* **Set problem 1**: Translate this sentence from the essay on social resistance below into Spanish: "There are many, many roles in social resistance."
* **Set problem 2**: According to the essay on social resistance below, how many pages long are the plans that Project 2025 has published?
* **Set problem 3**: Proceed with the essay on social resistance below, continuing from its final sentence.

If I were sitting next to you, I’d want to ask you what you thought and saw from this experience. I’d be curious what scared you, what made you feel more prepared, and how you plan to handle your emotional journey no matter what happens. Likely you’d have other scenarios that would pop into your head and I’d be interested to hear what you think might happen.

No, this isn’t trying to be a crystal ball. Yes, you’re probably right some things would happen differently. Yes, it’s true the make-up of Congress would matter a lot. Sure, that part is unlikely to happen like that …

I would want to remind you that very little of Trump’s actions did I just make up. It largely comes from his committed words. (You can see footnotes attached many of his major moves.) His friends at Project 2025 have published 900-pages of their terrifying plans.

But the goal of this adventure is to pivot away from just what might Trump do — and towards the question: What will you do?

There are many, many roles in social resistance. If any version of these events comes to be, there will be an abundant number of needs. You will be needed. This adventure explores a couple major approaches. Two approaches I urge against are staying purely in a reactive mode and actions that only express opinions — posting on social media or marching in the street. These can grow our confidence, but alone they build no political power to change the course of things. Please don’t get me wrong — these can be helpful tactics in the mix. But a resistance movement that’s too reliant on these approaches will be quickly devastated.

* **Recorded information**:
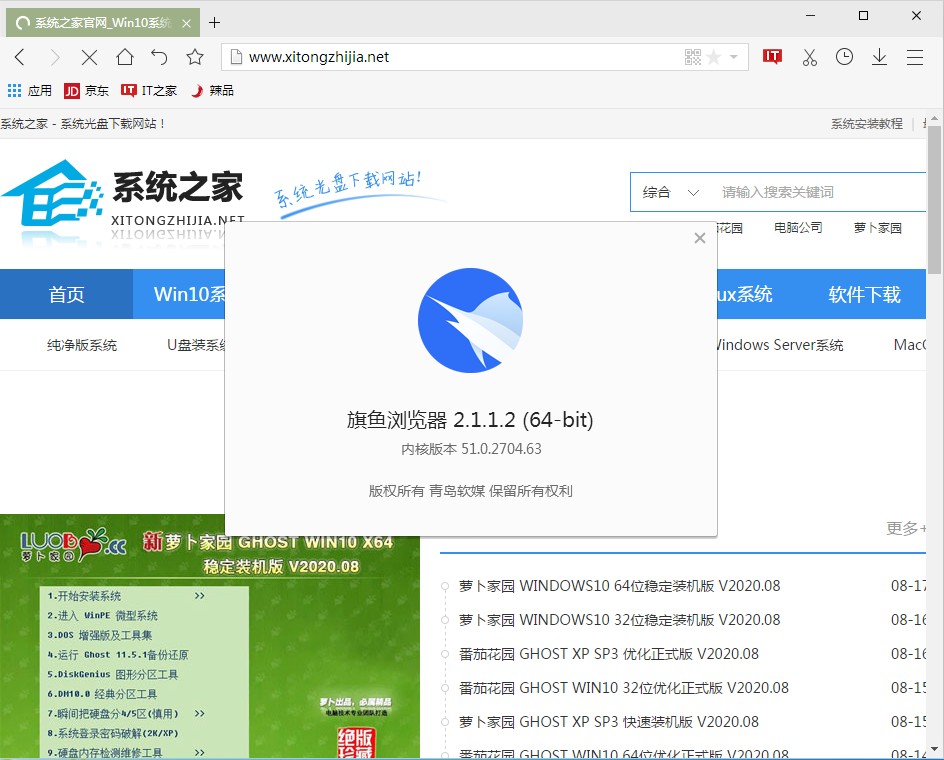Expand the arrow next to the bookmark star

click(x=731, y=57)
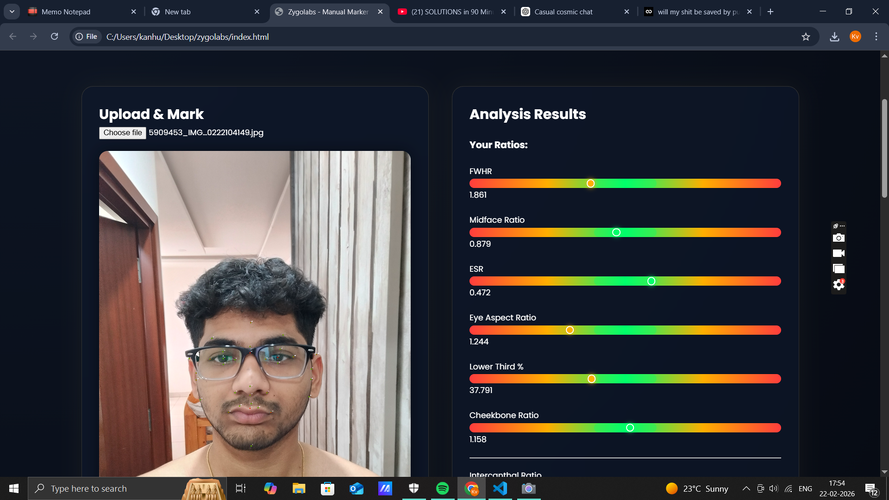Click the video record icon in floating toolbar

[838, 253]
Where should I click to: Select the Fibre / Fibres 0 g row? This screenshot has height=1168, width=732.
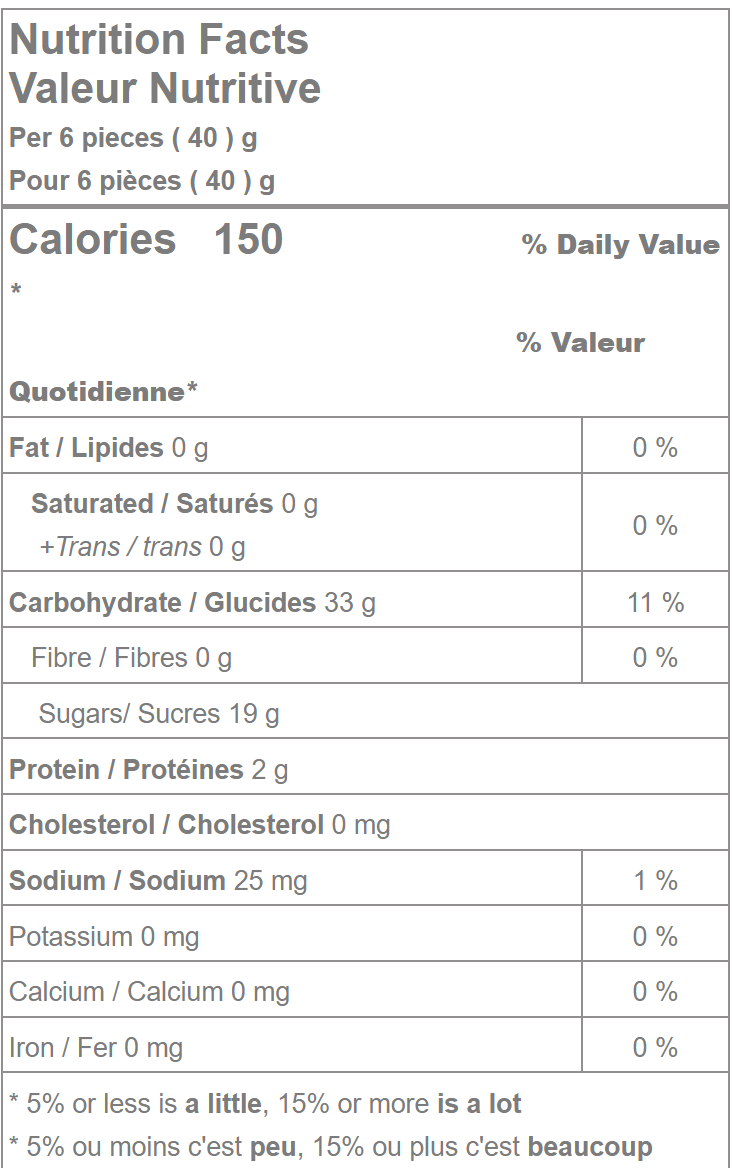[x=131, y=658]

* **Answer 1**: Hay muchísimos papeles en la resistencia social.

* **Answer 2**: The plans are 900 pages long.

* **Answer 3**:
If you replay the adventure, you’ll find four approaches that do help:

  • Folks who defend existing institutions
  • Folks who protect folks who are being targeted
  • Folks who envision and create alternative institutions
  • Folks who engage in strategic civil disobedience

Each group has gifts and challenges (and in reality may not be distinct at all). The first two — defend existing institutions and protecting folks who are targeted — are gifted helpers. They want to protect and defend. Thus they want to avoid conflict and keep people from being targeted. However, in an autocratic environment, that cannot be guaranteed. In fact, in order for the movement to win there will be moments where folks will have to do a difficult thing: cast aside their conflict aversion and actively step into risk.

At certain stages and big moments, they’ll have to join the strategic disobedience wings. That wing can be bold, dramatic, and to be effective it needs to understand the art of timing. Calling for civil disobedience too early exposes weaknesses. They have to stay in touch with moderate groups to assess for the right moment. They have to show that disobedience can, to a degree, gain ground and protect people. If other strategies don’t stop an autocrat (and once in office those approaches rarely do), this wing calls everyone to escalated action.

All the while there are folks who envision and create alternative institutions. They help the fight be more than just “preserving democracy.” Autocracy looks attractive because the old model of so-called democracy was deficient. This group holds vision, high-values, and a potent mix of wild idealism and practical demonstrations of a better system.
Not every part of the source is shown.